The journal propounded individualism in art and a gradual acceptance of the international art nouveau style and sought to popularize Russian art of the 18th and early 19th centuries. At the outset the journal devoted much attention to applied art, propagating folk art and handicrafts. The articles by Benois, I. E. Grabar’, Diaghilev, and W. Kandinsky, extracts from the works of R. Muther and J. Meier-Gräfe, reviews of foreign publications, reprints of works displayed at art exhibitions, and reproductions of contemporary Russian and Western European paintings and works of graphic art acquainted readers with contemporary Russian and foreign art. The literary sections, headed by D. V. Filosofov, included religious-philosophical works by D. S. Merezhkovskii, Z. N. Hippius, N. M. Minskii, L. Shestov, and V. V. Rozanov and critical articles by V. la. Briusov and Andrei Belyi, defining to a large extent the aesthetic and literary program of Russian symbolism.
The religious-mystical aspirations and national-messianic hopes of the philosophers and writers were ideologically opposed to the views of those whose concern was art—to their “westernism” and their interest in the Petersburg period of Russian history.
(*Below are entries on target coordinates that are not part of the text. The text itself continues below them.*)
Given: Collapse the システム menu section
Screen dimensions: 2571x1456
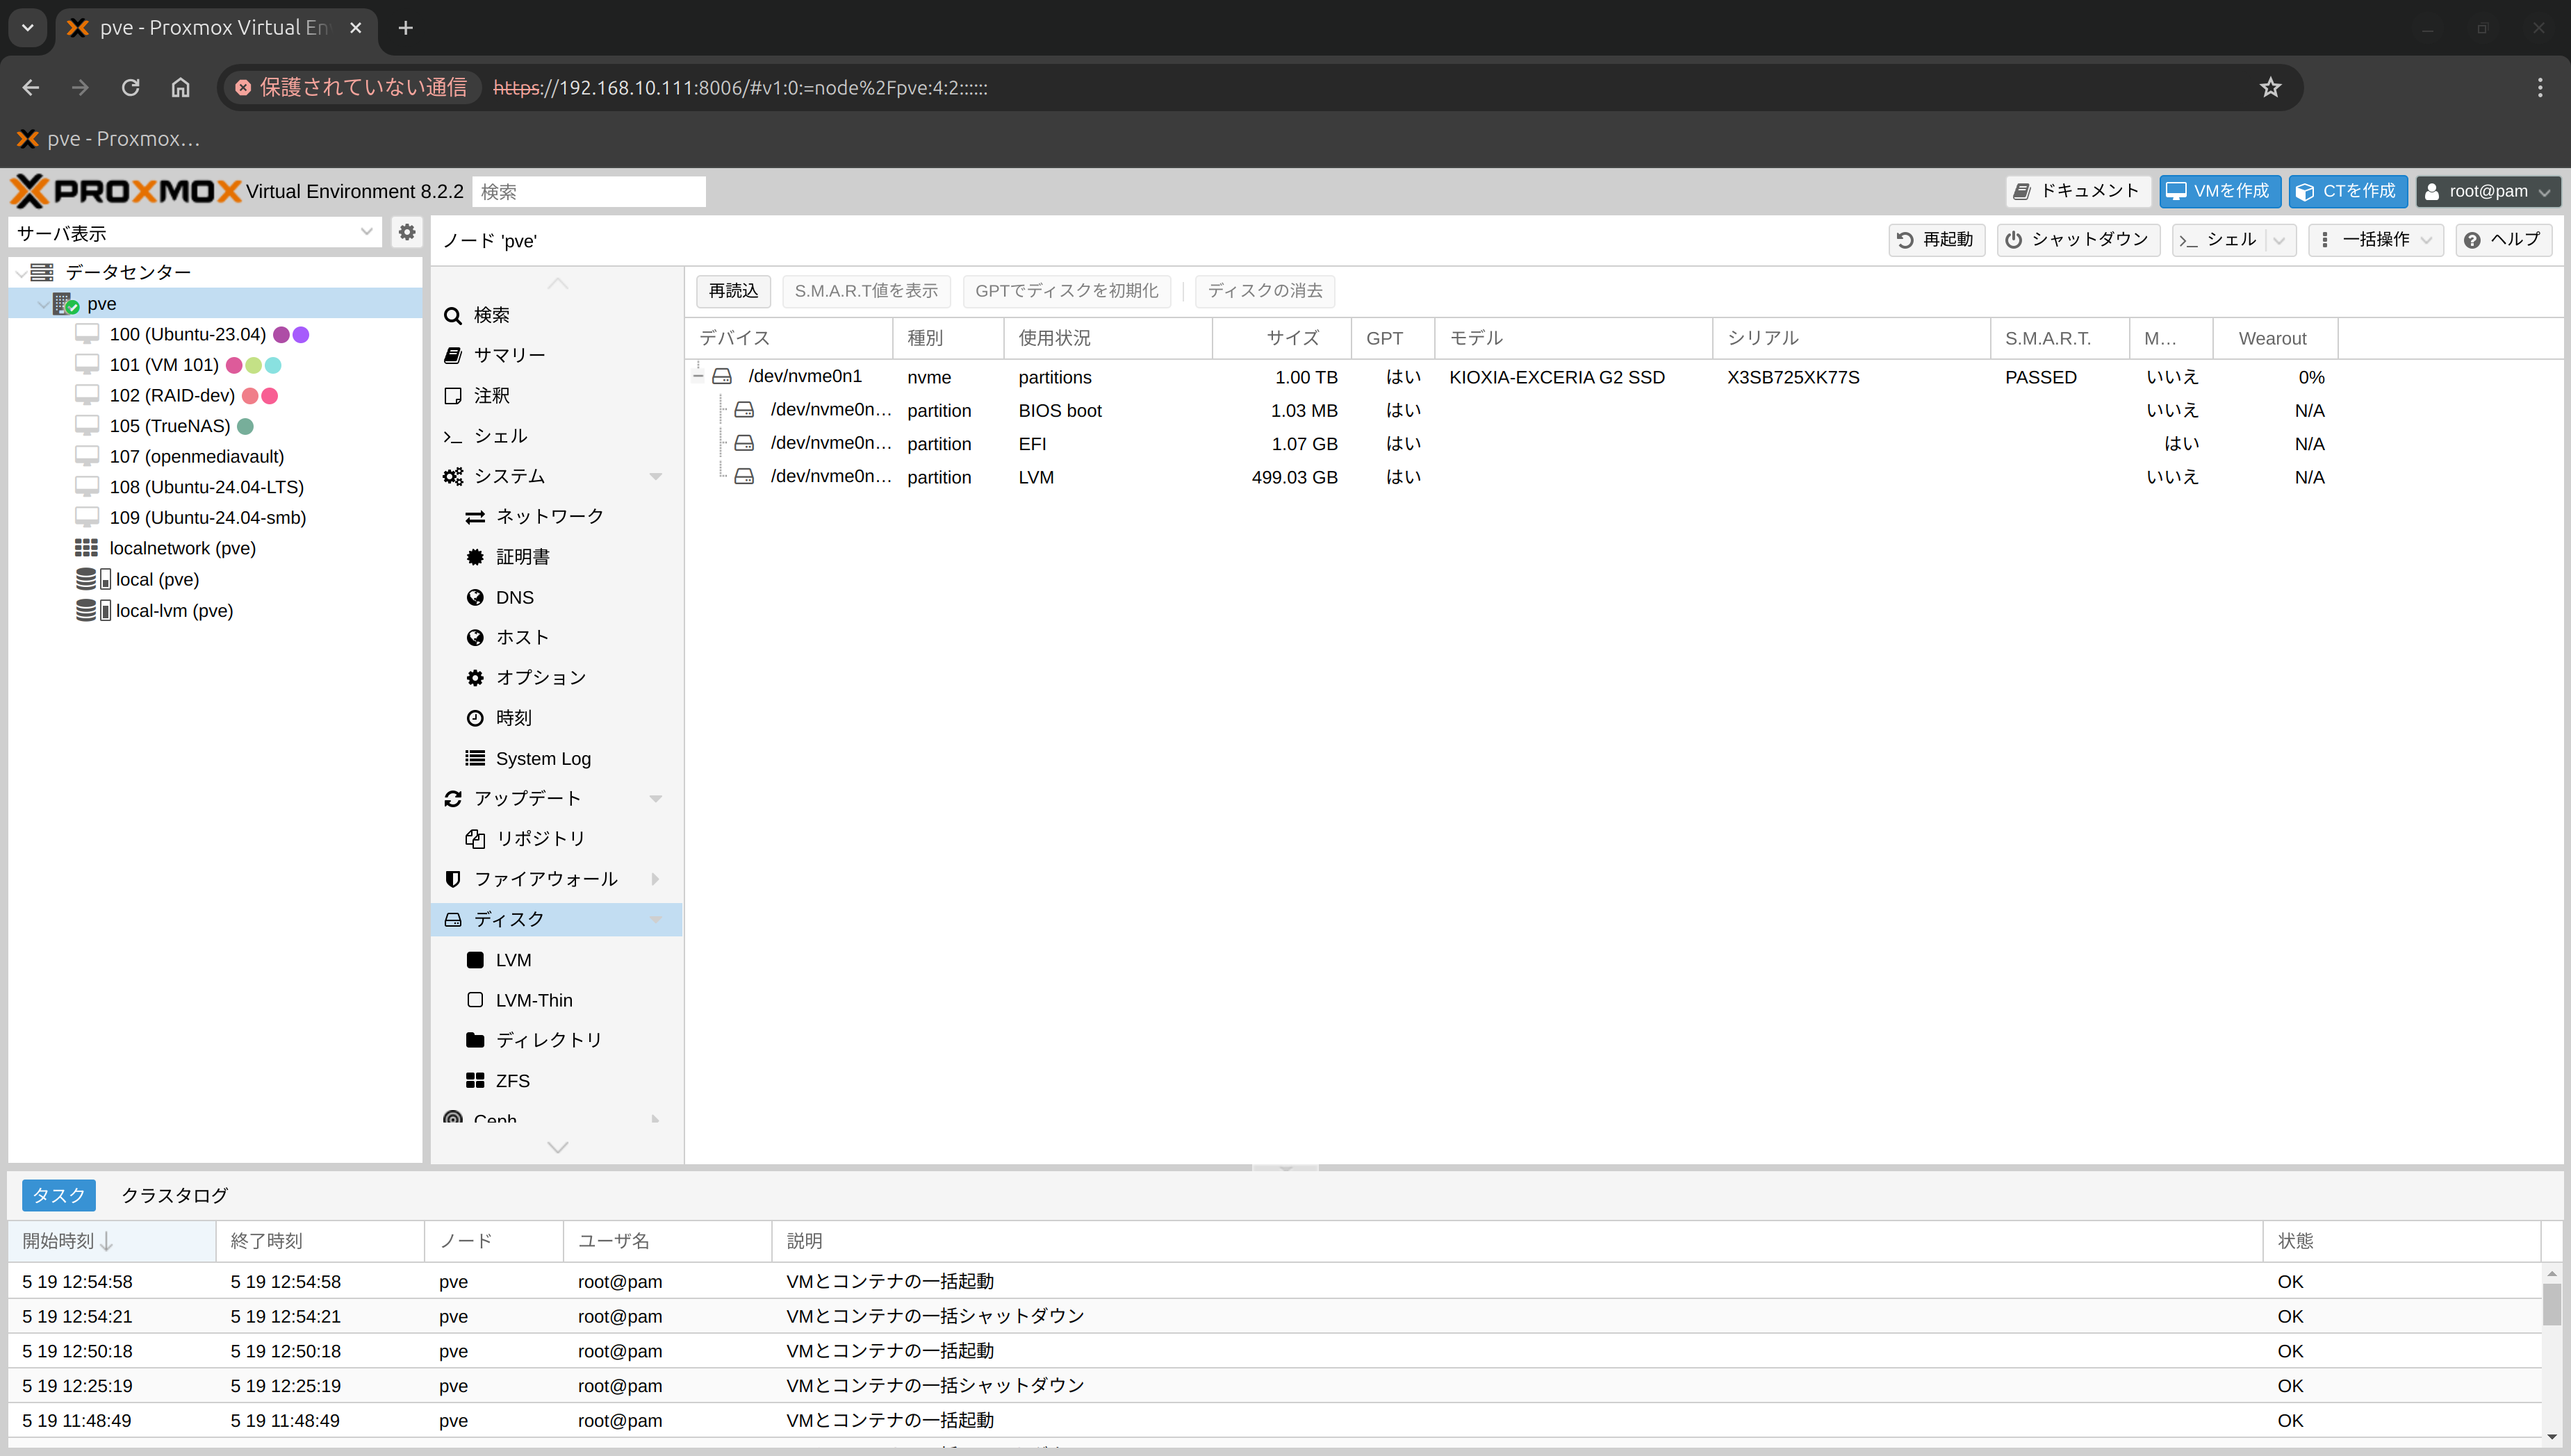Looking at the screenshot, I should coord(655,476).
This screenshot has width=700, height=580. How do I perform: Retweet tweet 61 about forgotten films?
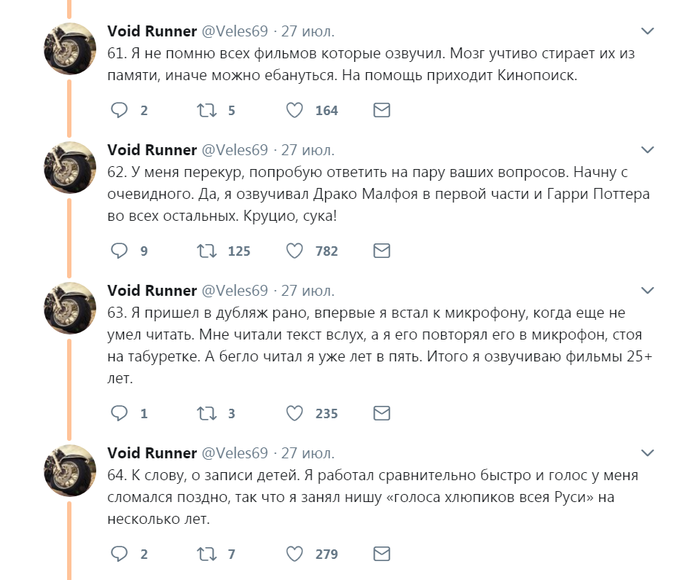[x=205, y=110]
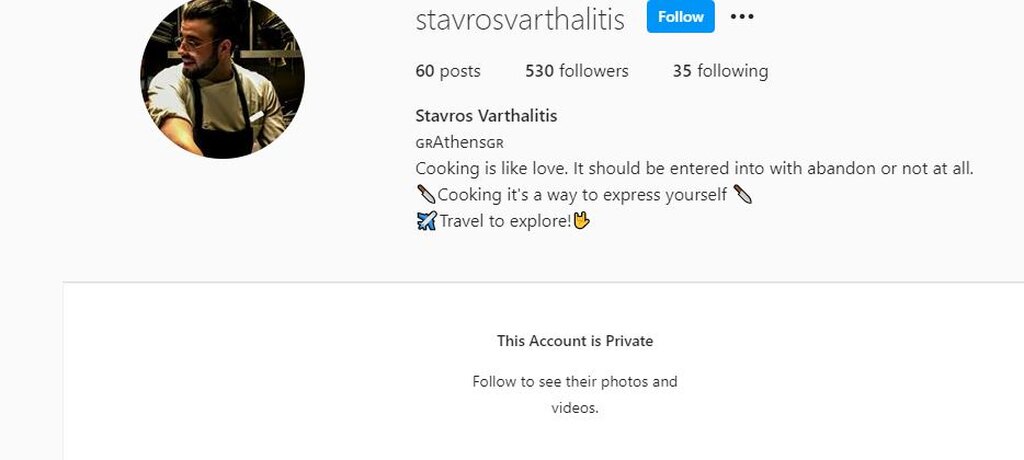Click the knife emoji after "express yourself"
This screenshot has width=1024, height=460.
pyautogui.click(x=743, y=194)
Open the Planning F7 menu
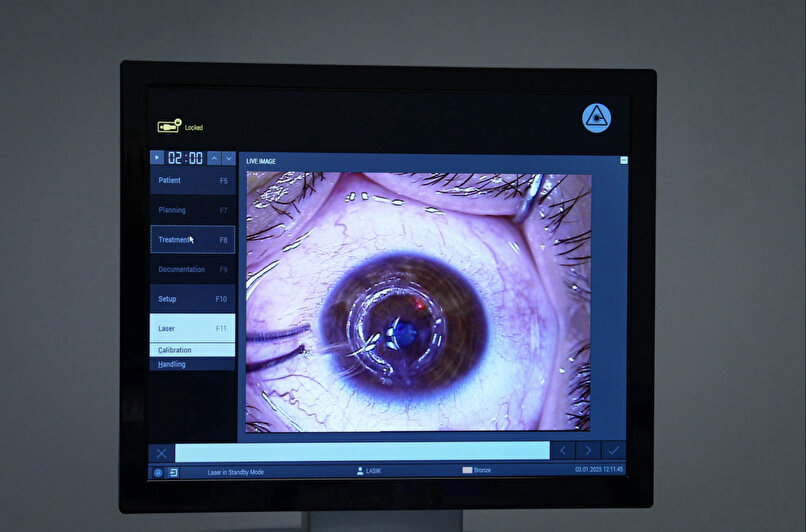Viewport: 806px width, 532px height. click(192, 210)
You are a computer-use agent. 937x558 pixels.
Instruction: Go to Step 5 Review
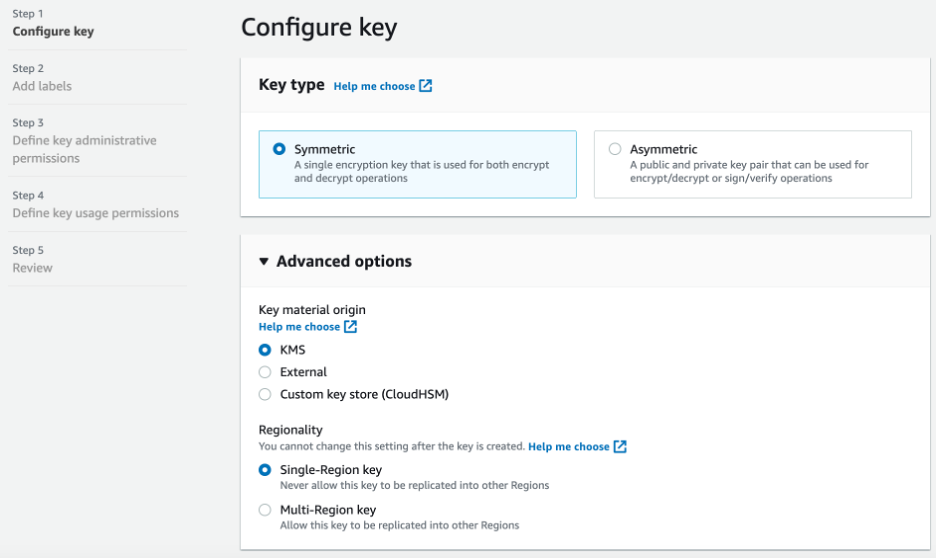(32, 268)
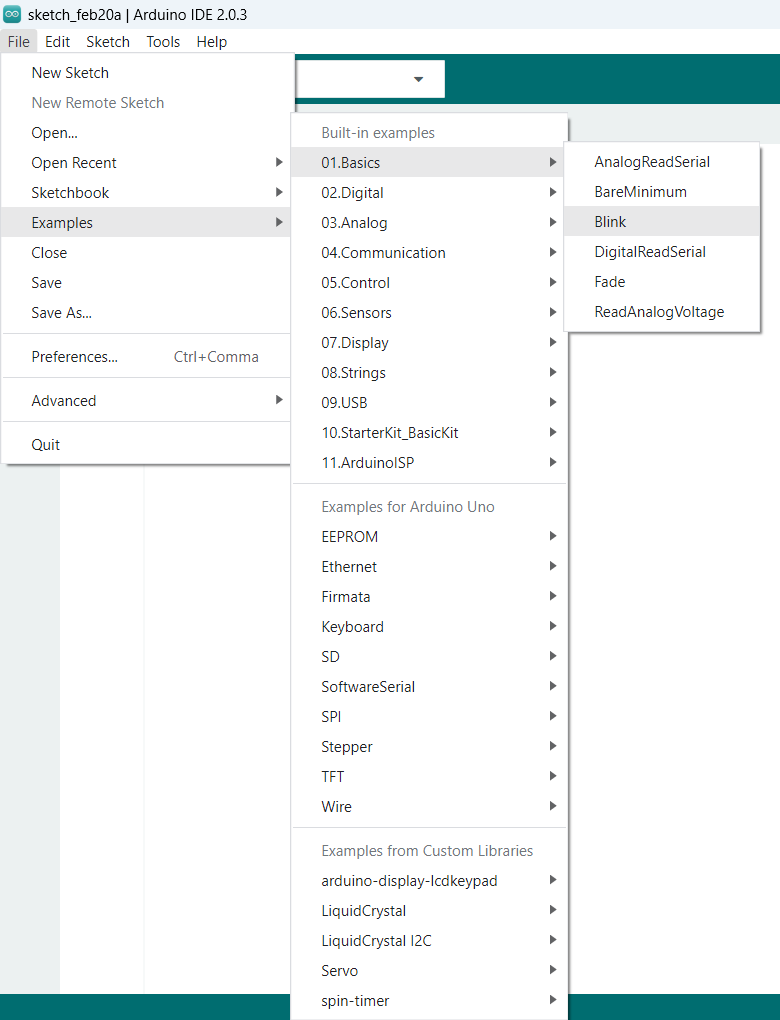Screen dimensions: 780x1020
Task: Click the Arduino logo icon in title bar
Action: [x=13, y=14]

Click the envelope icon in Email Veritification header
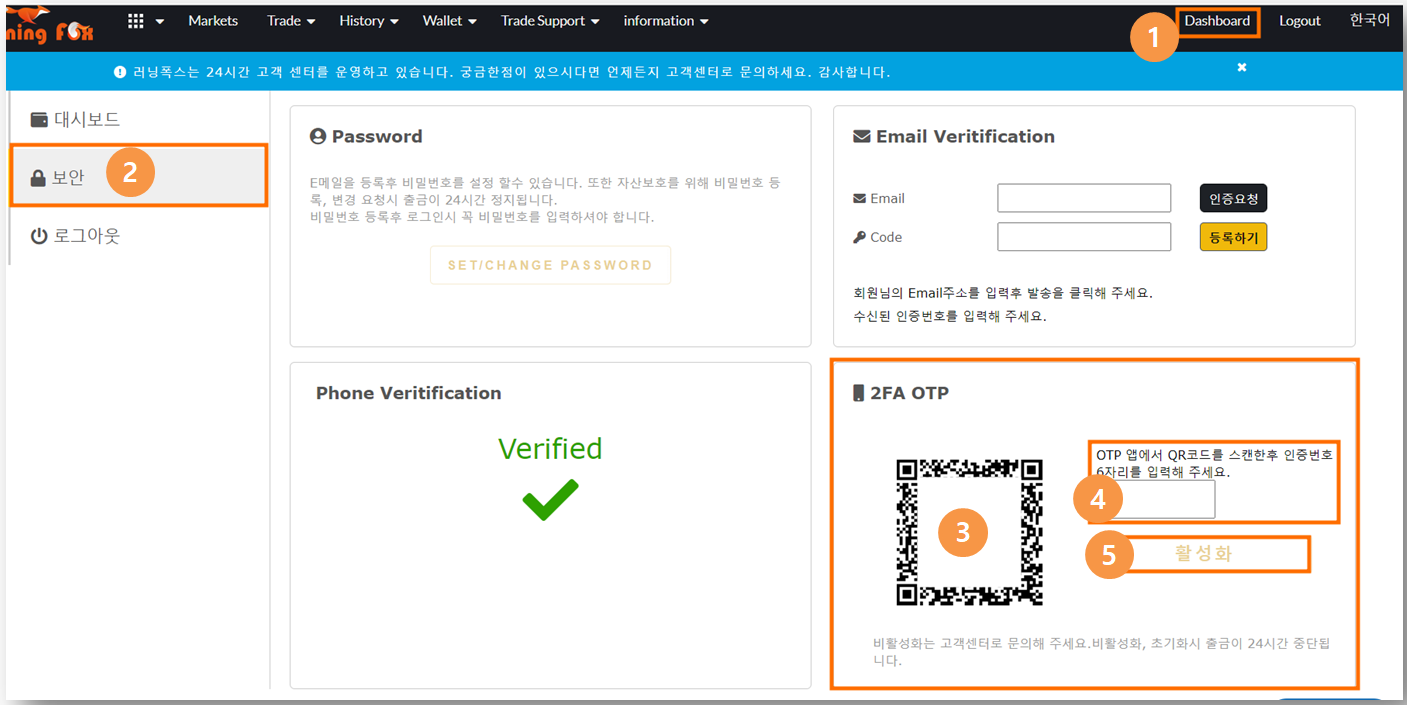click(862, 136)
After open polemics the Merezhkovskii-Filosofov group left Mir Iskusstva to found their own journal, Novyiput’ (New Path), which appeared in 1903–04.
The journal’s design, created by K. A. Somov, L. S. Bakst, and E. E. Lansere, and the high quality of its reproductions helped raise the general level of artistic taste, one of the group’s main goals. The Chronicle of Events of the Journal “Mir Iskusstva” appeared as a separate publication in 1903.